## AIM OF THE TASK
Put every line of the records, from the first line up to and including the line containing "click(835, 389)", into a Markdown table with a column named Row for the row number and a column named Text for the line. Leave out blank lines.

## DATA IN THIS EXERCISE
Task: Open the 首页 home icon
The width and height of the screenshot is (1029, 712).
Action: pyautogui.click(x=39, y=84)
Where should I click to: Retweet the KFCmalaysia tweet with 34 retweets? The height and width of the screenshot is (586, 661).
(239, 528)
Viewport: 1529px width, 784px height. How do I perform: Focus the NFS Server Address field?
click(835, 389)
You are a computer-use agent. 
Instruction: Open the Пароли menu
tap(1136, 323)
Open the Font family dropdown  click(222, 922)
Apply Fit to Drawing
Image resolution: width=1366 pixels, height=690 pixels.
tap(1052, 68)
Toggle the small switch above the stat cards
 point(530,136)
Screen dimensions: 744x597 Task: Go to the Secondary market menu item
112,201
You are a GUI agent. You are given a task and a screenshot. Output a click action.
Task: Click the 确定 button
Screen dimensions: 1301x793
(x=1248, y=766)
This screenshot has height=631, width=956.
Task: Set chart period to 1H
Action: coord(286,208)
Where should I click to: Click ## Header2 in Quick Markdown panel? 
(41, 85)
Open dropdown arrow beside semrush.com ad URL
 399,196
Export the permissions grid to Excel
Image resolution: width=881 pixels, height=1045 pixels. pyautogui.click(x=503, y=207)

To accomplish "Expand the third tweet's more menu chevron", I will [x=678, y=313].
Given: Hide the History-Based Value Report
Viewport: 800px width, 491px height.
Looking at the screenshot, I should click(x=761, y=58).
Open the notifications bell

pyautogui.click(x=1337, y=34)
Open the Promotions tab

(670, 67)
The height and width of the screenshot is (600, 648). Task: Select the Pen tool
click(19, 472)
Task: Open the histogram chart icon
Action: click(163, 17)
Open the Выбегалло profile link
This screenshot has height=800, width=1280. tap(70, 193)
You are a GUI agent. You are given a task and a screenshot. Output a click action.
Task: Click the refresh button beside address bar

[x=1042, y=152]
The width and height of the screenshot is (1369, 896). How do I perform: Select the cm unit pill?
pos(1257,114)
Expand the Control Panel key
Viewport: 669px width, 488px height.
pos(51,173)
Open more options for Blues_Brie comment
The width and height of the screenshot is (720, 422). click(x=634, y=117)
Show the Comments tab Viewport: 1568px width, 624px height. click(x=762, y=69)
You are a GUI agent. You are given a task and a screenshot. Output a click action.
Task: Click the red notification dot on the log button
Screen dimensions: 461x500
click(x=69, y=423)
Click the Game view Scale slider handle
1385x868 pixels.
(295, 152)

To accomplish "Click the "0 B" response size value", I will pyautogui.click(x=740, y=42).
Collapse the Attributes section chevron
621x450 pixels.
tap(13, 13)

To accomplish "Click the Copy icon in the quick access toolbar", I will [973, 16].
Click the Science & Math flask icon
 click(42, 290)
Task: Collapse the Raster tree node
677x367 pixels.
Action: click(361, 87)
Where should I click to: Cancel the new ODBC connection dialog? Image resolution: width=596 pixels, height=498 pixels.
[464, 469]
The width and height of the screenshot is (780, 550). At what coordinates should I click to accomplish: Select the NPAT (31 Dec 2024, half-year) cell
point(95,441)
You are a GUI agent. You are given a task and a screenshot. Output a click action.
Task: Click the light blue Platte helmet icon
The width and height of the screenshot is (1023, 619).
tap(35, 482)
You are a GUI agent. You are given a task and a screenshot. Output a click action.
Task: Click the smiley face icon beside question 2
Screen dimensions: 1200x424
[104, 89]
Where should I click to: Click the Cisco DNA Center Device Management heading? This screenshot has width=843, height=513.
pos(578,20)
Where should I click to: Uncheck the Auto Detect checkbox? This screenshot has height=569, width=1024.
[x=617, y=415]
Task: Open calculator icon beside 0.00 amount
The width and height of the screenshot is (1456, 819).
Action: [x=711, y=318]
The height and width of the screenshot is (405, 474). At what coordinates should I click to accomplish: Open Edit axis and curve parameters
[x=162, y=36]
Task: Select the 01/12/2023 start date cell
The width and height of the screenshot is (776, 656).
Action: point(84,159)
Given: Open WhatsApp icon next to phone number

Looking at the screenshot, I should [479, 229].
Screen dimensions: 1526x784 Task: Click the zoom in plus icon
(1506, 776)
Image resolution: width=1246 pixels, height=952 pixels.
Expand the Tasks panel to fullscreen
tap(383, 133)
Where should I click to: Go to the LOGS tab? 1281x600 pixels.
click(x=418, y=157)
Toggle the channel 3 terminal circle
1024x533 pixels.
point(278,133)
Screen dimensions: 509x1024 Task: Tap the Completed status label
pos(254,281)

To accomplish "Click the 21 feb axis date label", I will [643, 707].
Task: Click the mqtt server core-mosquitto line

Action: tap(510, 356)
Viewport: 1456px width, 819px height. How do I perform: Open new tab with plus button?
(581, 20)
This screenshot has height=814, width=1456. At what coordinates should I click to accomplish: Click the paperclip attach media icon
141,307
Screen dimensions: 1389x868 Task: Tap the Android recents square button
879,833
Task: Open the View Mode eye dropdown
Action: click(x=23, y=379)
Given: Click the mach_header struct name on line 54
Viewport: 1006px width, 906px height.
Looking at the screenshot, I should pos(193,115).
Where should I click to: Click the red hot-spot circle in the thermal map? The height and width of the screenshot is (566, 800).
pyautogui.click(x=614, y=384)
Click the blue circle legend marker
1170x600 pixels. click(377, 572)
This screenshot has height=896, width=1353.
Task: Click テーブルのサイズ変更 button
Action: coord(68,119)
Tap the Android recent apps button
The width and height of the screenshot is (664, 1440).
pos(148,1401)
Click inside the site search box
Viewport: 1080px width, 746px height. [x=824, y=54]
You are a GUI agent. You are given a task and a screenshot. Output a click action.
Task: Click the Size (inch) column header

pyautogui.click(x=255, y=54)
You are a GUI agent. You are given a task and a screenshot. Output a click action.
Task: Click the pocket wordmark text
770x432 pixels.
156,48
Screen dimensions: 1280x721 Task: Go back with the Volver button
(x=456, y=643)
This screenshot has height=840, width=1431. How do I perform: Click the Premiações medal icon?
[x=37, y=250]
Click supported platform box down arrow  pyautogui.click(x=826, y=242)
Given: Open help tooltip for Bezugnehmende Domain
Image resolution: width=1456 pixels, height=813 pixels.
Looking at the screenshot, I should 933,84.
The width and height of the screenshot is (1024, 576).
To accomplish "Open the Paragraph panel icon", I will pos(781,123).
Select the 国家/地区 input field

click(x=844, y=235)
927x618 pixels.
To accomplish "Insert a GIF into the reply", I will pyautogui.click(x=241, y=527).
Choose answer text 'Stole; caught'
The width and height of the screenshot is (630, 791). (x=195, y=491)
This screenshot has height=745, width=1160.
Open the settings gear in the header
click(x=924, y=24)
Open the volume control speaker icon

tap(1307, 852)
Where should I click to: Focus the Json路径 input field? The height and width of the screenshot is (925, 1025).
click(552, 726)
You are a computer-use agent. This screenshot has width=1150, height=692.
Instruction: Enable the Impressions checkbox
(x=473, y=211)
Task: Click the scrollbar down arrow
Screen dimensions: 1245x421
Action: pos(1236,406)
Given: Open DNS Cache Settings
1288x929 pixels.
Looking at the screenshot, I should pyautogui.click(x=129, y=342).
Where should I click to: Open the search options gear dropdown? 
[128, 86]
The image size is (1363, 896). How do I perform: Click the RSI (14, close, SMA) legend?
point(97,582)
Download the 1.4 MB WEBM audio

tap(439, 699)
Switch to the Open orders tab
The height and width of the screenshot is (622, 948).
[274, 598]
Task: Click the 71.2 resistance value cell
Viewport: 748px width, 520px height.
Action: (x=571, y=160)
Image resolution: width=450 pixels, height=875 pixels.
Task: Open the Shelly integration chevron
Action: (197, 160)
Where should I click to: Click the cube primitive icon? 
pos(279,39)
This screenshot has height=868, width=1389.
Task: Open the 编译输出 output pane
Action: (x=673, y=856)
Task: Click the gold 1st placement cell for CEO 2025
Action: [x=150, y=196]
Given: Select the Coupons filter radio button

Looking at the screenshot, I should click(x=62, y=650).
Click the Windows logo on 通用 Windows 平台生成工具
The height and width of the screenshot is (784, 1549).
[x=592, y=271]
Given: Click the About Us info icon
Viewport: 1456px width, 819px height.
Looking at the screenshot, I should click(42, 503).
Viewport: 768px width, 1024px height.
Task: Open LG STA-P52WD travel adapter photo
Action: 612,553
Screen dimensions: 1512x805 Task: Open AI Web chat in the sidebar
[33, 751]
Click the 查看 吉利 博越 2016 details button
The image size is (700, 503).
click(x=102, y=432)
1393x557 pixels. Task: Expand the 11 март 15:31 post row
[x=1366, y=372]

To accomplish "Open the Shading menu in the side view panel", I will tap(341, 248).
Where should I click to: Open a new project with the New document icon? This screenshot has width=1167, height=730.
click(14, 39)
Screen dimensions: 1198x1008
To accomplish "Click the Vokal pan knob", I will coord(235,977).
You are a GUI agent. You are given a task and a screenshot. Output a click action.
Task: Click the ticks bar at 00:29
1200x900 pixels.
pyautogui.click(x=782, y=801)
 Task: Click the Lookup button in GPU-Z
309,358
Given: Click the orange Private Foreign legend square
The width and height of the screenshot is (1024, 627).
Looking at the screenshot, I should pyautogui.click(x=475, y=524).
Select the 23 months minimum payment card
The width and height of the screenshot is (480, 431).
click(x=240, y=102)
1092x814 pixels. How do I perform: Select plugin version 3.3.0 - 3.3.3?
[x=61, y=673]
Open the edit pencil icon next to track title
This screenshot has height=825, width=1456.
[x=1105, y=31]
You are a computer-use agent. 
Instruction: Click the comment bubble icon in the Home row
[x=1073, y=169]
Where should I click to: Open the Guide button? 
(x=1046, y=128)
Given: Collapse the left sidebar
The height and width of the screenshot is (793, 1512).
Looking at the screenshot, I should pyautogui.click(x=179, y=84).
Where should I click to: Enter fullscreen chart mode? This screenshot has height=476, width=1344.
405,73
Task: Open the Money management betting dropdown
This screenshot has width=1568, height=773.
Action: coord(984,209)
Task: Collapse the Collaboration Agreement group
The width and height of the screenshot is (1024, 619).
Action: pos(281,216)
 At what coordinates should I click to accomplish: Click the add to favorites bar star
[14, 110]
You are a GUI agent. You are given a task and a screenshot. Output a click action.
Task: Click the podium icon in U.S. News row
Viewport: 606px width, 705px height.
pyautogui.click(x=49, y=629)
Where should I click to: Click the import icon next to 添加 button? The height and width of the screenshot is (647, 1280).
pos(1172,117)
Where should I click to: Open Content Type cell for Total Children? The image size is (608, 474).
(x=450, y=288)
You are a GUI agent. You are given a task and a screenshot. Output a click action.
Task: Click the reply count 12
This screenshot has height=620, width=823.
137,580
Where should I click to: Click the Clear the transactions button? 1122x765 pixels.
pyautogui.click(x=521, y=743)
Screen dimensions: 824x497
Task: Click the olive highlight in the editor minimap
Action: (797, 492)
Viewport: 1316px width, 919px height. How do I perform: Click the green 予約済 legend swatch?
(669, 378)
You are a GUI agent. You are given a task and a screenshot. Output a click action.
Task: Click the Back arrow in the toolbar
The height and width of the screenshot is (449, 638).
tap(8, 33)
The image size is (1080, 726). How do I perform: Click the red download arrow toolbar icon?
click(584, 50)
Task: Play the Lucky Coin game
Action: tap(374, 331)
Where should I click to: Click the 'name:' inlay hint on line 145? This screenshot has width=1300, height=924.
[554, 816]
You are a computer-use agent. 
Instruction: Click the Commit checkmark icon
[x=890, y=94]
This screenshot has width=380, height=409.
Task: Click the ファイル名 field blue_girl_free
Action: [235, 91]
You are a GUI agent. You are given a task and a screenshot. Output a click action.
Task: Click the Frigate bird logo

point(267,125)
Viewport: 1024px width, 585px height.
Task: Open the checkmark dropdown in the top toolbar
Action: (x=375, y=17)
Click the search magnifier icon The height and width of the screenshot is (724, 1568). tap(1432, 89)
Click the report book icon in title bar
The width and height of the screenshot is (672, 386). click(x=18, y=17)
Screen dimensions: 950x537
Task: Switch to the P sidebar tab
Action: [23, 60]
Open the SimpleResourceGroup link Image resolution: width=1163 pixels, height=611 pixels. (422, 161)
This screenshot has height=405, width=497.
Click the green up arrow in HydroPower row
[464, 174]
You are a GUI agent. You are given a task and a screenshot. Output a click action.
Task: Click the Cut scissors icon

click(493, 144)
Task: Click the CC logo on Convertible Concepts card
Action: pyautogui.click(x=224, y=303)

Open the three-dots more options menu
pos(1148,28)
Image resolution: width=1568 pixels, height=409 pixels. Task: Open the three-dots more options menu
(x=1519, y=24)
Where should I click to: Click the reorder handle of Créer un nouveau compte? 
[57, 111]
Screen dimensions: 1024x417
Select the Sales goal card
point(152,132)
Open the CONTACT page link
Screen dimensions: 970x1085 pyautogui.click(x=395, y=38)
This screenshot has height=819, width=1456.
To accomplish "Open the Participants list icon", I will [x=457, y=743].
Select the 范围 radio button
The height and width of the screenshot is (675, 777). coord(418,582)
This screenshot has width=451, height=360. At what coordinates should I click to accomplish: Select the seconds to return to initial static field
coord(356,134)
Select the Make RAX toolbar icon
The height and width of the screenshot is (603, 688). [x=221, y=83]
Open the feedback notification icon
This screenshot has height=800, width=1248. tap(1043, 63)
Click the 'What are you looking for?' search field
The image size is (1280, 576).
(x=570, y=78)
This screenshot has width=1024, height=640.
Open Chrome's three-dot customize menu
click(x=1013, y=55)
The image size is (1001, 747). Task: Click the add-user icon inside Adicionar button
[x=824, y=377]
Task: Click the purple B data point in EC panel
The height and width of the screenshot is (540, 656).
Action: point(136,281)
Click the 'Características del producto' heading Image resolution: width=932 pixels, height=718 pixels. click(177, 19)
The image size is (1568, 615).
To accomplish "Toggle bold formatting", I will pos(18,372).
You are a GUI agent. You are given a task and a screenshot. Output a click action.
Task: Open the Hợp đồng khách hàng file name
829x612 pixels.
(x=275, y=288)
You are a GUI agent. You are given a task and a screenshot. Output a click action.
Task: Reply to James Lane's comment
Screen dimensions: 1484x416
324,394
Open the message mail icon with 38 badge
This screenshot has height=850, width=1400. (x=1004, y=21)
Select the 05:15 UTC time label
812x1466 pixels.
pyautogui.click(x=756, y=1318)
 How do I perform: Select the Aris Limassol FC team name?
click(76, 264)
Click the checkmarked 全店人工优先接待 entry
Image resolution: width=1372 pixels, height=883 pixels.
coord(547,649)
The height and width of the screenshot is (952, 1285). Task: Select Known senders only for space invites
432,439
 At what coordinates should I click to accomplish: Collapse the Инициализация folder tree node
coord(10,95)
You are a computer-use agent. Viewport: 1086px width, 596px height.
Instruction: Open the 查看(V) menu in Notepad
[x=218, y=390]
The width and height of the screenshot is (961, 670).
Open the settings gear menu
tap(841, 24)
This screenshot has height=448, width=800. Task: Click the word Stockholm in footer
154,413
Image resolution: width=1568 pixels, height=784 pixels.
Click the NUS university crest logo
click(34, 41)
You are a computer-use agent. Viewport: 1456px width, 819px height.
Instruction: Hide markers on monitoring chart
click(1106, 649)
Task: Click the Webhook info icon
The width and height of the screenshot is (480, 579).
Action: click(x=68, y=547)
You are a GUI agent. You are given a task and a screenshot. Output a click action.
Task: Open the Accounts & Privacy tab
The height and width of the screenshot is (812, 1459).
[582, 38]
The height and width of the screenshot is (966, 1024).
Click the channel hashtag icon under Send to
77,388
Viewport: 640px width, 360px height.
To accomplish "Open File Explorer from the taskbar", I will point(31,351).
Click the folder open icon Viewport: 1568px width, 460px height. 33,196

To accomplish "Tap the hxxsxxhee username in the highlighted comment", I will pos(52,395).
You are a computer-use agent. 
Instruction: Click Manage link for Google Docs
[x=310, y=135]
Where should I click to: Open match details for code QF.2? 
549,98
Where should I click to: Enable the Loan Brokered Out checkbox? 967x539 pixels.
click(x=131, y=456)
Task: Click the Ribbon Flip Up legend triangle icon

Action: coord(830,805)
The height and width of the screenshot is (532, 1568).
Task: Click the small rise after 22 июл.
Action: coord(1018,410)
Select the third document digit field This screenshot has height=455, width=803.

## ANSWER TO THE EXERCISE
| Row | Text |
|---|---|
| 1 | Task: Open the 首页 home icon |
| 2 | The width and height of the screenshot is (1029, 712). |
| 3 | Action: pyautogui.click(x=39, y=84) |
| 4 | Where should I click to: Retweet the KFCmalaysia tweet with 34 retweets? The height and width of the screenshot is (586, 661). |
| 5 | (239, 528) |
| 6 | Viewport: 1529px width, 784px height. How do I perform: Focus the NFS Server Address field? |
| 7 | click(835, 389) |